Letter to the editor: Will's characterization of Trump brilliant
One is hard-pressed to find a more brilliant characterization of the Trump phenomenon than George Will’s recent column “Trump is a sad specimen” (Jan. 19, TribLIVE). Will continues his Trump resistance, begun with his early take on 45 as “a bloviating ignoramus” when the “sad specimen” first emerged on the political scene.
The downside to all of this, however, is that it will have no effect on the Trump base, whom Will himself confesses “remains oblivious to his likely contempt for them as sheep who can be effortlessly gulled by preposterous fictions.” Some of his base recognize Trump for the fraud that he is, but rally to his banner because their bowl of economic porridge is full. They simply have sold their integrity for economic prosperity.

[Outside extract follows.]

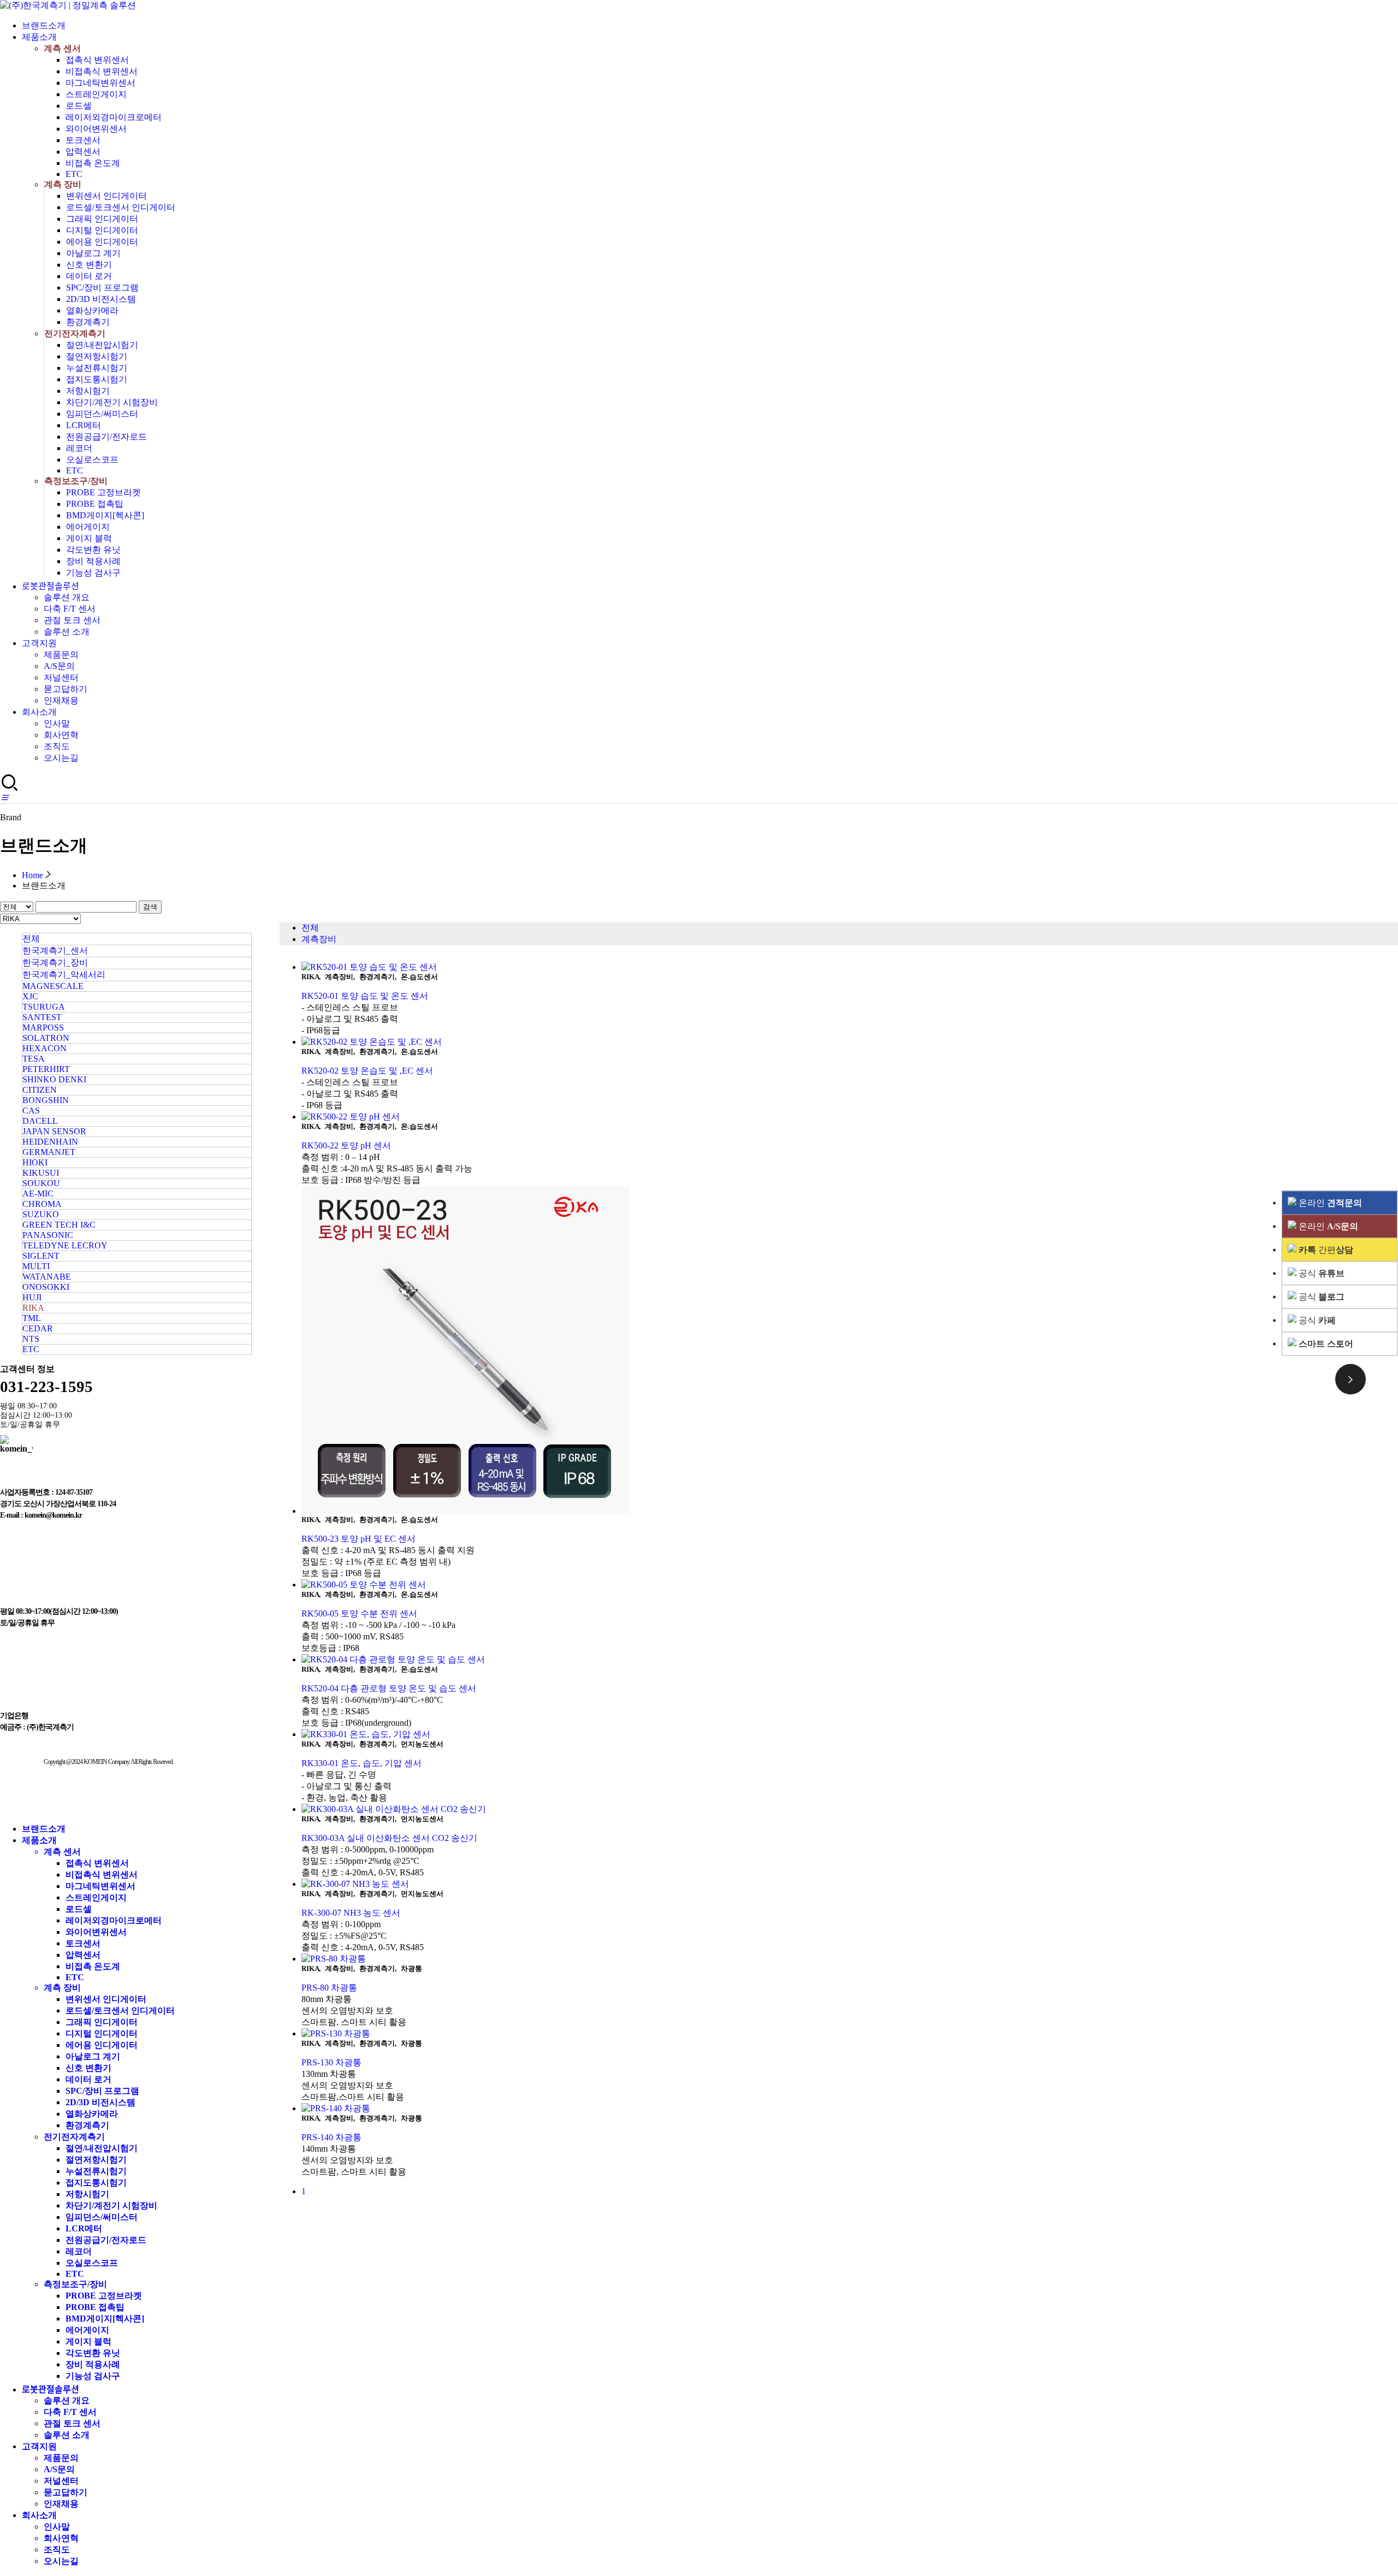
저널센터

Lest honest Republicans fear that Will is a lone Republican voice crying in the wilderness, they might recall the late conservative psychiatrist Charles Krauthammer’s words published in 2016: ” I used to think Trump was an 11-year old, an undeveloped schoolyard bully. I was off by about 10 years. His needs are more primitive, an infantile hunger for approval and praise. … He lives in a cocoon of solipsism where the world outside himself has value only insofar as it sustains and inflates him.” The deflation is beginning.